The building had a steel frame and drywall covered wall to take fire and explosions. We calculated the sun angle for the day and time we planned to shoot and set the model up in a large vacant lot at a particular angle to get the lighting to match. The floors were on air rams that could retract to let the floor fall and drop pre-broken debris. Pyro cannon and air mortars hidden behind the model and firing out of a narrow slot at the base created flames and a pyroclastic type billowing cloud of debris.

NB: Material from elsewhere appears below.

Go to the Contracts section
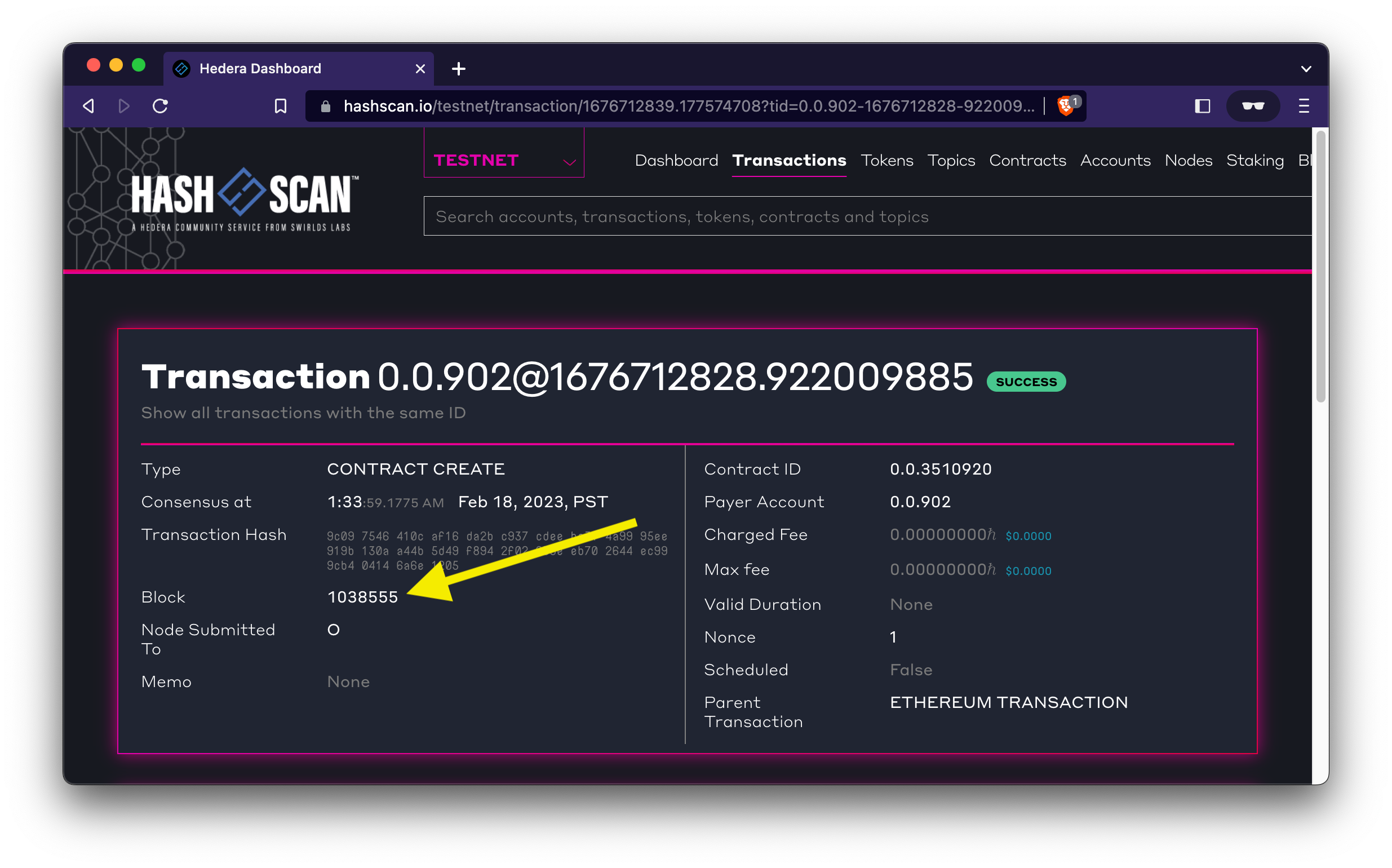Screen dimensions: 1392x868 pyautogui.click(x=1027, y=160)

The finished center wall section was hung from the pre-disastered main building. The finished wall was cut into a radiating series of pieces held together with thin lines of monofilament. Each piece had its own filament. By placing little explosive squibs on the lines we could sequence the explosions and drop the pieces of the wall in order from bottom to top, center to outside, so it looked like the main explosion was radiating out from the bottom center.

The X-Files from Master of FX
An excerpt from ‘Masters of FX‘.

This part of the model only worked from the one high camera looking down. A large mortar with a fireball explodes at the base as the wall pieces fall into the flames, eventually the fireball consumes the camera lens. This allows a cut to a wide shot that shows the remainder of the wall collapsing. We also put a weak knee under the roof so it could collapse. Another fireball at the base of the building explodes and crawls up the face of the pre-disastered building, allowing there to be an overlapping action between the first shot and second.

A final shot of the actors walking up to the building was duplicated with a motion controlled panning camera that we did as an aftermath shot. Small fluttering government papers come floating down during the shot, courtesy of me and two assistants pushing cut up phone book pages off of the roof with brooms.